Parisa asghari
Parisa asghari

Reputation: 9

solving an ODE using neural networks

I want to solve this ODE using neural nets. du/dt + 2u + t = 0 with initial condition u(0)=1 and t is between 0 to 2. I want to use pytorch and automatic differentiation method to solve this equation. but I don't know how can I calculate du/dt in pytorch. I want to define loss function as below and minimize it to find optimum weights and biases of the neural net. u_hat is an approximate solution of ODE which is substituted with neural network. R = du_hat/dt + 2*u_hat + t. loss function = sum(Ri^2). loss function is the sum of Ri which is calculated in the points t = 0, 0.5, 1, 1.5, 2.

I don't know how can I write the code in pytorch.

Upvotes: 1

Views: 493

Answers (1)

MuhammedYunus
MuhammedYunus

Reputation: 5105

In the example below, I first solve the ODE using a standard solver scipy.integrate.solve_ivp. The solution is used to train the network, as it gives us a target y for each t.

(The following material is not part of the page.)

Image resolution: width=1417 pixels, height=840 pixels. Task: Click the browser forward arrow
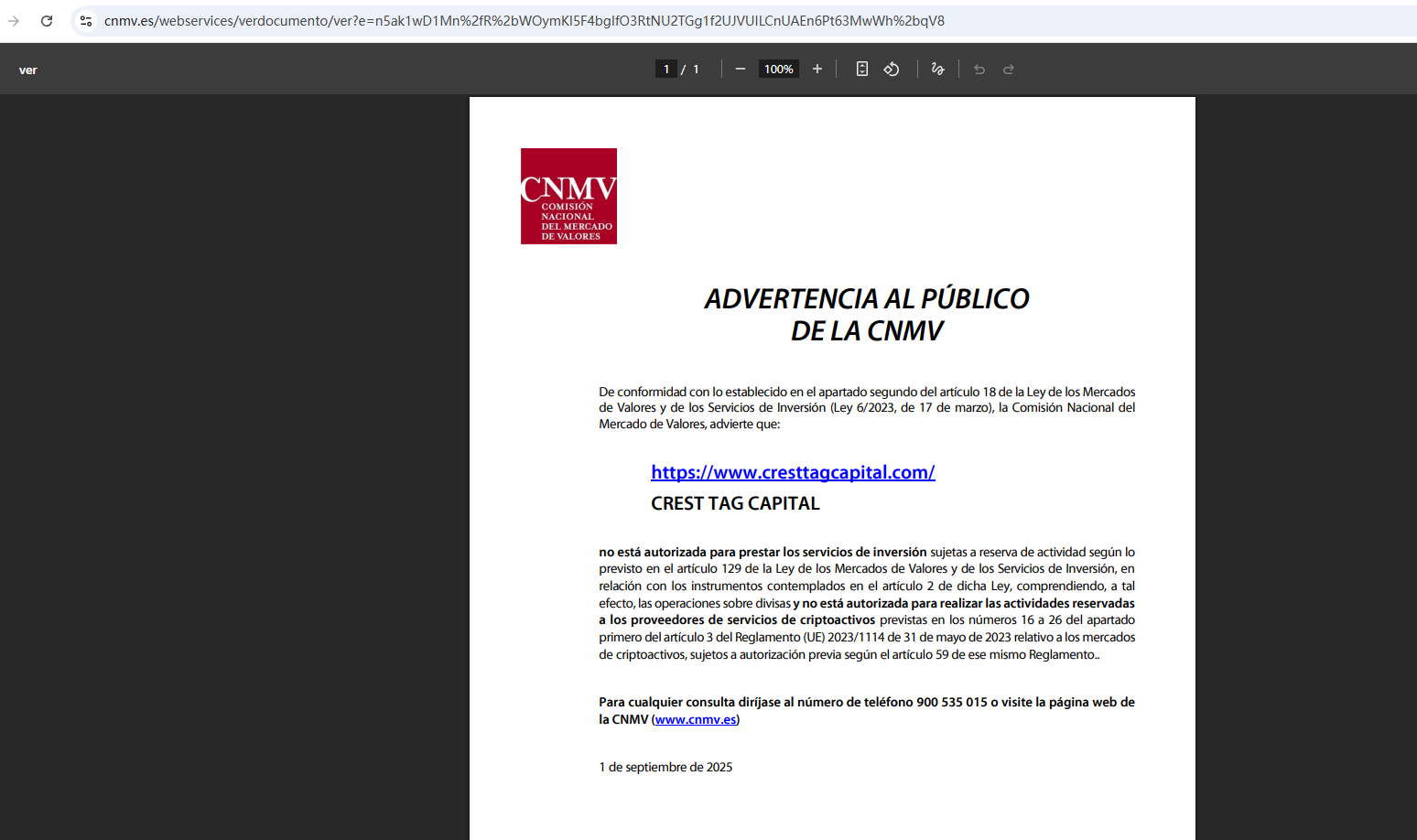click(14, 20)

The net will learn parameters such that given t and y0, it will closely match the reference y.

After training, you can supply t and y0 to the network, and it will output the estimated solution y_hat for each t.

Note that this example is somewhat minimal - you'd usually want to be evaluating the model on samples it hasn't seen (a validation set), otherwise it might just be memorising the training data without being able to generalise to unseen t (though maybe it's not an issue for your use-case).

Net comprises 501 parameters
[epoch  100/ 500] loss: 0.00044
[epoch  200/ 500] loss: 0.00015
[epoch  300/ 500] loss: 0.00011
[epoch  400/ 500] loss: 0.00008
[epoch  500/ 500] loss: 0.00004

enter image description here

import torch
from torch import nn
from torch import optim

import numpy as np
import matplotlib.pyplot as plt

#Input data
n_samples = 100
t_array = np.linspace(0, 2, num=n_samples)
y0 = 1.0

#ODE function
# dy/dt + 2y + t = 0 --> dy/dt = -(2y + t)
def dy_dt(t, y):
    return -(2 * y + t)

#Solve using scipy
# The solution will be used to train the neural network
from scipy.integrate import solve_ivp
solved = solve_ivp(dy_dt, [t_array.min(), t_array.max()], np.array([y_0]), t_eval=t_array)
solved_y = solved.y.ravel()

plt.plot(t_array, solved_y, color='cadetblue', linewidth=3, label='RK45 solver')
plt.xlabel('t')
plt.ylabel('y')
plt.gcf().set_size_inches(8, 3)

#
# Define the ODE net
#
class ODENet(nn.Module):
    def __init__(self, model_size=20, output_dim=1, activation=nn.ReLU):
        super().__init__()
        
        self.map_inputs = nn.Sequential(nn.Linear(2, model_size), activation())
        
        self.hidden_mapping = nn.Sequential(
            nn.Linear(model_size, model_size),
            activation()
        )
        
        self.output = nn.Linear(model_size, output_dim)
    
    def forward(self, x):
        # t, y0 = x[:, 0], x[:, 1]
        mapped_inputs = self.map_inputs(x)
        hidden = self.hidden_mapping(mapped_inputs)
        y_hat = self.output(hidden)
        return y_hat
    
print('Net comprises', sum([p.numel() for p in ODENet().parameters()]), 'parameters')

#Define the loss
# could alternatively pick from PyTorch's provided losses
def mse_loss(pred, target):
    return torch.mean((pred - target) ** 2)

#
# Create model
#
torch.manual_seed(0) #reproducible results

model = ODENet()
optimizer = optim.NAdam(model.parameters())

#Prepare the input data
# Convert to tensors
t_tensor = torch.Tensor(t_array).float().reshape(-1, 1)
y0_tensor = torch.Tensor([y0] * len(t_array)).float().reshape(-1, 1)
solved_y_tensor = torch.Tensor(solved_y).float()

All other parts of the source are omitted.